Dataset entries
-=-=-
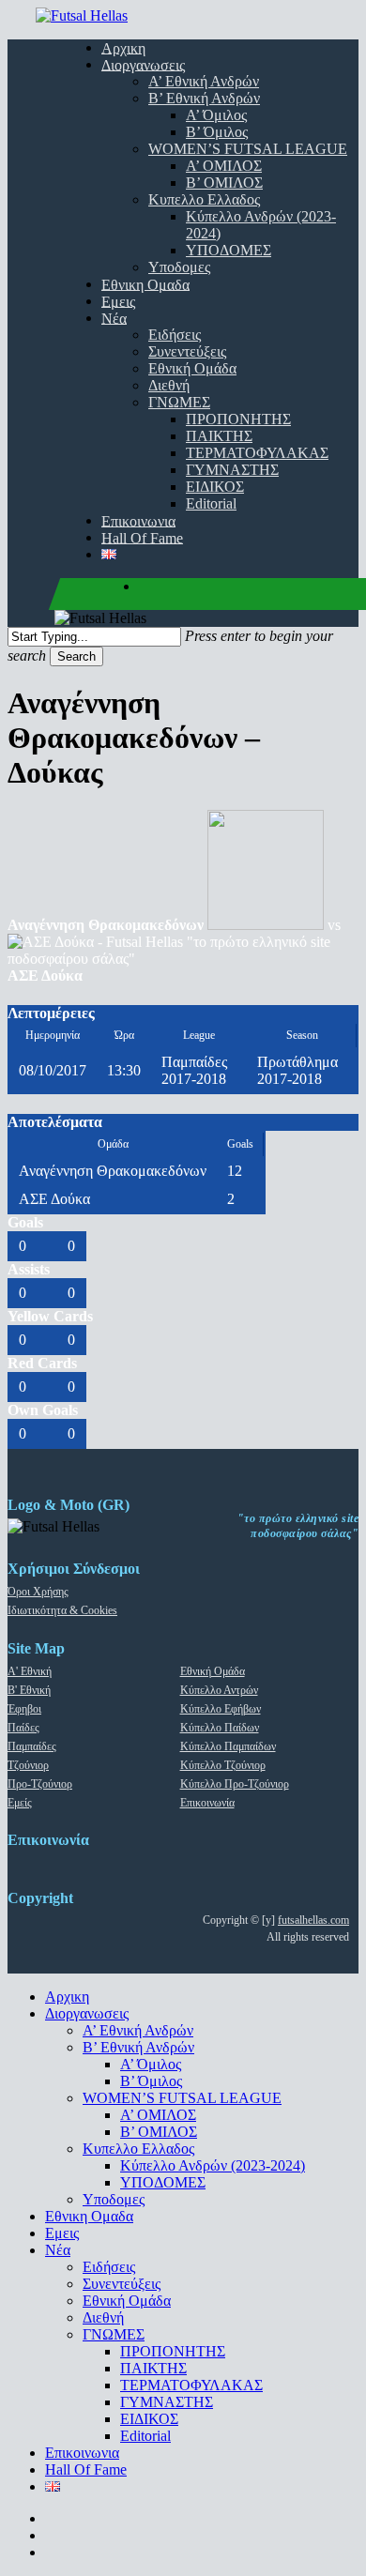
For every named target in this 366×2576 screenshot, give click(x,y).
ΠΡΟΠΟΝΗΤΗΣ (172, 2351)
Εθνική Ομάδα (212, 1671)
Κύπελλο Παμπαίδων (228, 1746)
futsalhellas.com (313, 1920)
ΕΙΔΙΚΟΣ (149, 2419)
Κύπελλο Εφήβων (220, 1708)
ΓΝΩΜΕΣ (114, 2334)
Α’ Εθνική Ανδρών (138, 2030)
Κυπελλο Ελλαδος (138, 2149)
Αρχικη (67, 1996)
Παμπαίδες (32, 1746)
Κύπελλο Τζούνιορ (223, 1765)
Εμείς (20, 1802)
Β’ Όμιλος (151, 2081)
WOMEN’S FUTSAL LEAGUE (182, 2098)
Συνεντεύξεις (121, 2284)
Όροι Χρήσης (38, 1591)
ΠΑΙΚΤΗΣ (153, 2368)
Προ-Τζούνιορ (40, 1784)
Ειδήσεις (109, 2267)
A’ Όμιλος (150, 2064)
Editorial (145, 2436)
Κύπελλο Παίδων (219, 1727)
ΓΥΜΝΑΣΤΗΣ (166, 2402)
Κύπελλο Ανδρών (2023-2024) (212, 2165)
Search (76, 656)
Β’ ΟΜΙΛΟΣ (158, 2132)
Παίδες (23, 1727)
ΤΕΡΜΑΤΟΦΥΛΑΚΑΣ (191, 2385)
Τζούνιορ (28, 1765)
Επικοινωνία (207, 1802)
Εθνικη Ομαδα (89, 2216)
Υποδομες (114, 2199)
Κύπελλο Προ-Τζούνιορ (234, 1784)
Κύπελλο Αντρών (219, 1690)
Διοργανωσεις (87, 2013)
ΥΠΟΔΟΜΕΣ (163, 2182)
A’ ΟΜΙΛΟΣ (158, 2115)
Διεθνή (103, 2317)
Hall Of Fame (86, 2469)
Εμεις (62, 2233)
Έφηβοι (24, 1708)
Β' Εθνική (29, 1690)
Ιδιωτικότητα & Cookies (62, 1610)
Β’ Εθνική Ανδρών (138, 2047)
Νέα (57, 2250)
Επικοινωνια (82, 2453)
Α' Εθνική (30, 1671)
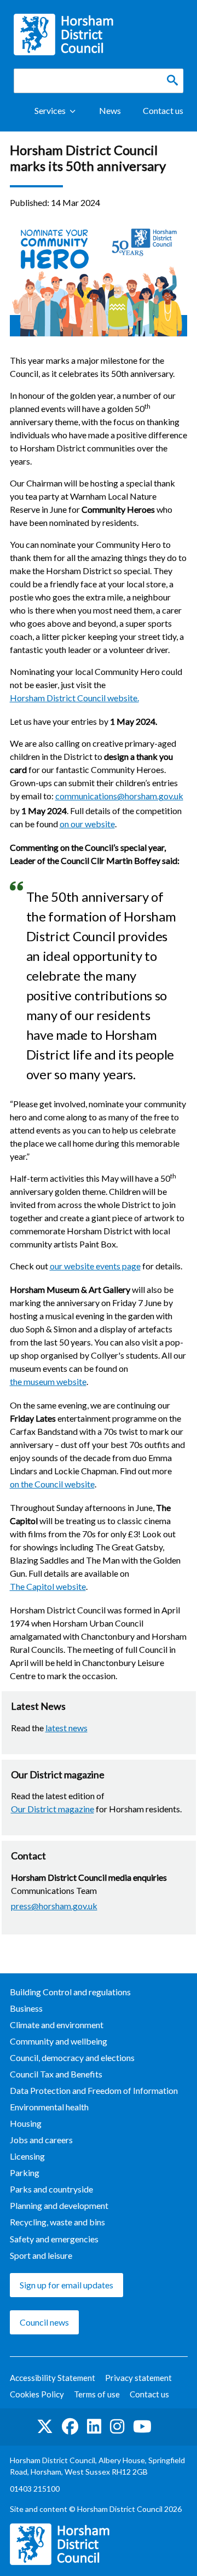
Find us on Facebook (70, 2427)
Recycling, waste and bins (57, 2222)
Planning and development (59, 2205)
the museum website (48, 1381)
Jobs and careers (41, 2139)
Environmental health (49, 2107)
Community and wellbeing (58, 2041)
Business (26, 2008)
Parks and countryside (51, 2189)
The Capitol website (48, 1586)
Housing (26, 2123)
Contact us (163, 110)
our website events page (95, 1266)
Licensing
-=-=-
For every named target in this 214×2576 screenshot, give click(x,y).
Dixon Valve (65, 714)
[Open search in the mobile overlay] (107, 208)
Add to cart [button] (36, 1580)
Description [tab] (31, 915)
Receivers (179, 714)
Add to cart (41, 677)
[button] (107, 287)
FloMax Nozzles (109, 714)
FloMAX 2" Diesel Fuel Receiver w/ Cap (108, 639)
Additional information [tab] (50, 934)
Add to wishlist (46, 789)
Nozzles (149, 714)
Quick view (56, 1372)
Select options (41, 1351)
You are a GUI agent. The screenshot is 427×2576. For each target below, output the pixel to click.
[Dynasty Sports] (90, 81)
-=-=-
Action item: Only the lines above from the line with "Ειδήσεις (109, 2267)" to the line with "Επικοινωνία (207, 1802)", those two lines included, should be reproduced exactly.

Exercise output:
Ειδήσεις (109, 2267)
A’ Όμιλος (150, 2064)
Editorial (145, 2436)
Κύπελλο Παίδων (219, 1727)
ΓΥΜΝΑΣΤΗΣ (166, 2402)
Κύπελλο Ανδρών (2023-2024) (212, 2165)
Search (76, 656)
Β’ ΟΜΙΛΟΣ (158, 2132)
Παίδες (23, 1727)
ΤΕΡΜΑΤΟΦΥΛΑΚΑΣ (191, 2385)
Τζούνιορ (28, 1765)
Επικοινωνία (207, 1802)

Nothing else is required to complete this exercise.